I don’t mean to damn the show with faint praise – it is not the cleverest show on television (that honor belongs to the winner of a witty cage match between “Modern Family” and “Community,”) but as network sitcoms go, it is inoffensive and occasionally even reaches for some touching relevancy in our crazy information overloaded world.  There’s something of “comfort television” to “Traffic Light” – instantly familiar, but providing just enough of a fresh perspective to keep you intrigued.

Traffic Light FOX

Photo Credit : FOX

“Traffic Light” is an adaptation of a hit sitcom in Israel called “Ramzor.”  The show is about three college friends, each in a different stage of their lives – Mike is married to Lisa and they have child; Adam and Callie have just moved in together and Ethan is in a relationship with a different woman every five minutes.

On the surface, it sounds like nothing special.  The cast isn’t especially well known – no “Saturday Night Live” refugees or popular stand-up comedians cast here, but it isn’t a complete whitewash, either.  Lisa, wife of Mike is played by Liza Lapira, an actress who has Filipino, Chinese and Spanish ancestry.  It’s nice to see not only a mixed race couple in a television sitcom, but one that isn’t just “black and white.”  Reflecting the true diversity of our society on television is a constant challenge for the networks, and Lapira is not only a beautiful addition to the landscape, but a damn funny one too.

I admit to having a soft spot for Kris Marshall, who is probably most recognizable as “Colin,” the idealistic Brit who goes to Milwaukee to woo women in “Love Actually.”  His comic timing is superb, and it is great fun to see him use his accent and his unconventional good looks to devilish effect (and it’s clear he knows that his strength is in this powerful combination of attributes) as the bachelor Ethan.  In fact, the entire cast seems to understand what makes their characters funny, without falling into the stereotypes of sitcom characters past.

Mike, Adam and Ethan maintain their connection to one another beyond college and into their adult lives, primarily by chatting with each other on conference calls in their cars as they commute.  Not only is this a realistic portrayal of how people carve out time for their friendships in our Facebook-addled world, but it’s a clever device, leading to misunderstandings, mixed messages, and yes, distracted driving which further the story.
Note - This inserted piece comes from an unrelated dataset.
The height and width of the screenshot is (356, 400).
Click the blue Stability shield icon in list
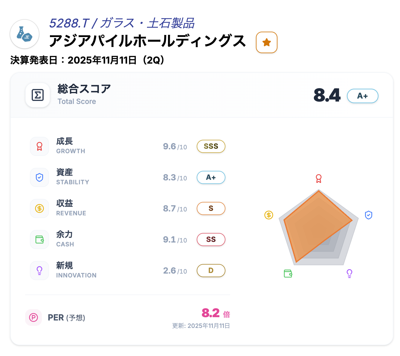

I didn’t expect to like the show, but, rather like ivy, it grew on me.  Uncertain about the pilot, I watched the second episode, which prompted me to watch the third…and I now find myself looking forward to the future episodes, hoping that the promise of what is a familiar yet endlessly fascinating premise, human relationships, will be realized.  Given time and patience, “Traffic Light” could become the little sitcom that could.  Fox hasn’t had much success with live-action sitcoms in the last few years, relying heavily on its animated ones to get through the lean times, but with the addition of “Raising Hope,” there’s new promise for comedy on the network.  “Traffic Light,” though not as showy or groundbreaking as some of its brethren, certainly deserves a chance to flourish alongside “Hope” in the Fox lineup.

“Traffic Light” premieres on Fox Tuesday, February 8 at 9:30 PM ET.